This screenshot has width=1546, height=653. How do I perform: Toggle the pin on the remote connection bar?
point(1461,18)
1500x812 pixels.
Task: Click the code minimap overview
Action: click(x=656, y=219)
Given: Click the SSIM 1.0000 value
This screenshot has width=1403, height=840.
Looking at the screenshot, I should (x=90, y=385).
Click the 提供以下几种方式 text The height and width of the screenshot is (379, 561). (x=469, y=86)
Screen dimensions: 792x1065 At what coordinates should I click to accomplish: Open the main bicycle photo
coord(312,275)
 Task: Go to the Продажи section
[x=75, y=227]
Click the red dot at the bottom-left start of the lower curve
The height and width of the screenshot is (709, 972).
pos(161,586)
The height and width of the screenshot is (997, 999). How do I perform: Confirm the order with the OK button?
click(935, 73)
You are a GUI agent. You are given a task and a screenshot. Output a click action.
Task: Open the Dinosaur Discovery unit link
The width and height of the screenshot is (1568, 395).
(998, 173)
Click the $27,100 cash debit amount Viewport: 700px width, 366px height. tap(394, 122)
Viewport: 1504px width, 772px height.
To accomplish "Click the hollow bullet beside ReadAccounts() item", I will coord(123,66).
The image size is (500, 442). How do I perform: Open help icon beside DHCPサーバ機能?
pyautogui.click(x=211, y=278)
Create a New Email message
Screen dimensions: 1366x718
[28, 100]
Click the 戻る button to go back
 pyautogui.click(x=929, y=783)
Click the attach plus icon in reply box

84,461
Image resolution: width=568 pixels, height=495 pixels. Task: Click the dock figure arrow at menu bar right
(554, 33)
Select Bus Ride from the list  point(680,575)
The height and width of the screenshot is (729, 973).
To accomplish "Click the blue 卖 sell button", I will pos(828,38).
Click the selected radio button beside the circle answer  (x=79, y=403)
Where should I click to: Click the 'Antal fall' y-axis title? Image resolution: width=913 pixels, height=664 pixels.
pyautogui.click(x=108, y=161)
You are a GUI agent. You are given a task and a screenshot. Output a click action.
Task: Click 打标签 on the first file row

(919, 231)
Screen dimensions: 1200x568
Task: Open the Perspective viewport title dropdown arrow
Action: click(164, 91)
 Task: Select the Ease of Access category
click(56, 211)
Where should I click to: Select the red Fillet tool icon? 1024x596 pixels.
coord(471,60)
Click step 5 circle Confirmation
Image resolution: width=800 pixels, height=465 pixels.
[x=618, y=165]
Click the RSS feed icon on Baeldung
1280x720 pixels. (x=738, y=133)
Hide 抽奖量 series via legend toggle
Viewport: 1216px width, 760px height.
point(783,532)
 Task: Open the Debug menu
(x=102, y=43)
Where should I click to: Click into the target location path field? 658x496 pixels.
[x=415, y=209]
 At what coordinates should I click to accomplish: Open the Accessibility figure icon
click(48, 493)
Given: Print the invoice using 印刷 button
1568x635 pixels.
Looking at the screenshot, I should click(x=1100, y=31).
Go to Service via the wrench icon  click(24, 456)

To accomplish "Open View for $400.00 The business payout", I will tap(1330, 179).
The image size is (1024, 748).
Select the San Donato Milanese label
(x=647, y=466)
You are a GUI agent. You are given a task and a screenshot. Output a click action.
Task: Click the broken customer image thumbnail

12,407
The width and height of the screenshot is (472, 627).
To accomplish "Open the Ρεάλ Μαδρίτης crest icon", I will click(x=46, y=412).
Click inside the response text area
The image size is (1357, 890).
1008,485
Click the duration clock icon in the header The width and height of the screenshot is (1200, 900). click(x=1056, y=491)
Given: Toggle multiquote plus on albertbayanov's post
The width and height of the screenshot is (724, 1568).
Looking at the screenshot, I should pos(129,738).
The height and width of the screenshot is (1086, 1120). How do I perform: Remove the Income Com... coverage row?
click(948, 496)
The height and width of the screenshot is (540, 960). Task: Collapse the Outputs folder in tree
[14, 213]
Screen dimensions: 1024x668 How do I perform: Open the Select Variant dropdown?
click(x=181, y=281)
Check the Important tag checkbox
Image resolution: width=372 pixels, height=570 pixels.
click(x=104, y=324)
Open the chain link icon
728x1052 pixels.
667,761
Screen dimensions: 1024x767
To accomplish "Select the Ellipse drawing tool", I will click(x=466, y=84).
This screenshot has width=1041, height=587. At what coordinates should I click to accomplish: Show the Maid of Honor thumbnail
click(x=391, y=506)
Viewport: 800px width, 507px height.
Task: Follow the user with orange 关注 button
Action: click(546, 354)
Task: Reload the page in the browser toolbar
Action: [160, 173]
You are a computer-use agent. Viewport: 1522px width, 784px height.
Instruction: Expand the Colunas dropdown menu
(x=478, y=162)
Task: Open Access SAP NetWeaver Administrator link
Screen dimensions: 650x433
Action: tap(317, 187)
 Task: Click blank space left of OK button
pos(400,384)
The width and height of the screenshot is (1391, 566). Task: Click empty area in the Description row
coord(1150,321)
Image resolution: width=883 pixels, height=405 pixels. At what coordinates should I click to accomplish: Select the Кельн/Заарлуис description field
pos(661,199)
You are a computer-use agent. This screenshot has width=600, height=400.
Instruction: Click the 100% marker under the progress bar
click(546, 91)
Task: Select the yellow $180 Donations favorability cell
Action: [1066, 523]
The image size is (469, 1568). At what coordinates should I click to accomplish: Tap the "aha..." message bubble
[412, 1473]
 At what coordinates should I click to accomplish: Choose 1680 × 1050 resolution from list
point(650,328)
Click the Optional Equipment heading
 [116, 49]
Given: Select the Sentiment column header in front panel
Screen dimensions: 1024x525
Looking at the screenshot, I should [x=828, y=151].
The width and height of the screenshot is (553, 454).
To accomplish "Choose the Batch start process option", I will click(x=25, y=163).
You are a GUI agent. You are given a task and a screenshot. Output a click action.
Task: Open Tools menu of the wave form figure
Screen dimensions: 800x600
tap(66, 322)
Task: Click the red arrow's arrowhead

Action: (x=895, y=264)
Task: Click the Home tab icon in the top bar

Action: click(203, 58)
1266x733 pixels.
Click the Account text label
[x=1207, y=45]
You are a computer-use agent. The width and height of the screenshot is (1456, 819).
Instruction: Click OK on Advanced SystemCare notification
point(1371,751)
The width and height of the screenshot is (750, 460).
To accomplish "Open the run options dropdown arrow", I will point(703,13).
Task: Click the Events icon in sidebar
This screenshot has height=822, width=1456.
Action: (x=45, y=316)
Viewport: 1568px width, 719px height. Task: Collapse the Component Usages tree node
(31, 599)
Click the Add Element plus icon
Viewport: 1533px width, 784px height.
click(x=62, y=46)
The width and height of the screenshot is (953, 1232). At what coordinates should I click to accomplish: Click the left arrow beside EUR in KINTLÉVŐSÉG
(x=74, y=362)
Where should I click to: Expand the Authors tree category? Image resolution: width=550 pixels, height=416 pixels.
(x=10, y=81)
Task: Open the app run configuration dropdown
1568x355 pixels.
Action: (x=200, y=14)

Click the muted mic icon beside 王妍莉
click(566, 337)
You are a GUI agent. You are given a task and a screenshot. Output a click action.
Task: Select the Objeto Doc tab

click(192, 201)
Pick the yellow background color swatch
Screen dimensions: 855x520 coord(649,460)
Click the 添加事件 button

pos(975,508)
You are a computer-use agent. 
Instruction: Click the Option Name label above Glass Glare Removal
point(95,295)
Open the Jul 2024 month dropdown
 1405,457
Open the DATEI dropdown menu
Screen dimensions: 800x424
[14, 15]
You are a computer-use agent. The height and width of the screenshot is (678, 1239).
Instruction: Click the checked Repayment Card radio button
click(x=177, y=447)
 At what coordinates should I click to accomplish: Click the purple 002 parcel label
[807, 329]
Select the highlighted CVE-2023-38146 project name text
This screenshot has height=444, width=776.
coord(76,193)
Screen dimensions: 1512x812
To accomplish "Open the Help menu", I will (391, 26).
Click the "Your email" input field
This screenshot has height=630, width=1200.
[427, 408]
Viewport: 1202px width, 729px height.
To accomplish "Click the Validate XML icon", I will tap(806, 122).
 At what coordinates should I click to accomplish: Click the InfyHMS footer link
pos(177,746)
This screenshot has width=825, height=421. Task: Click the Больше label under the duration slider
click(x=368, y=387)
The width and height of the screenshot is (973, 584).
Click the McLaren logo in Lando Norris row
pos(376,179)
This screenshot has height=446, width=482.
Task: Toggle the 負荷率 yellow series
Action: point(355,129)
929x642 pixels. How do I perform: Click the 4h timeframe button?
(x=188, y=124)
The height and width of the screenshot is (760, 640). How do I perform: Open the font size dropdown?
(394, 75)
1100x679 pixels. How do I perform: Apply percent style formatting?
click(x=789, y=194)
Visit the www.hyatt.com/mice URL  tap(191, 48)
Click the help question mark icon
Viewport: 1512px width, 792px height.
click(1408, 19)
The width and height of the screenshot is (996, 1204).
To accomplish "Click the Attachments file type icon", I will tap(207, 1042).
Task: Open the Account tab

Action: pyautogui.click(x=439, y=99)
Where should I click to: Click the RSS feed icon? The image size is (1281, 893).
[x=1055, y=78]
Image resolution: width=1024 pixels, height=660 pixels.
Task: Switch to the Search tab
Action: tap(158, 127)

Exercise objective:
Working from the data above, extract solely the lines from the one containing "Screen dimensions: 1024x525" through the one containing "1266x733 pixels.", exactly as they appear, both included.

Solution for this problem:
Screen dimensions: 1024x525
Looking at the screenshot, I should [x=828, y=151].
The width and height of the screenshot is (553, 454).
To accomplish "Choose the Batch start process option", I will click(x=25, y=163).
You are a GUI agent. You are given a task and a screenshot. Output a click action.
Task: Open Tools menu of the wave form figure
Screen dimensions: 800x600
tap(66, 322)
Task: Click the red arrow's arrowhead

Action: (x=895, y=264)
Task: Click the Home tab icon in the top bar

Action: click(203, 58)
1266x733 pixels.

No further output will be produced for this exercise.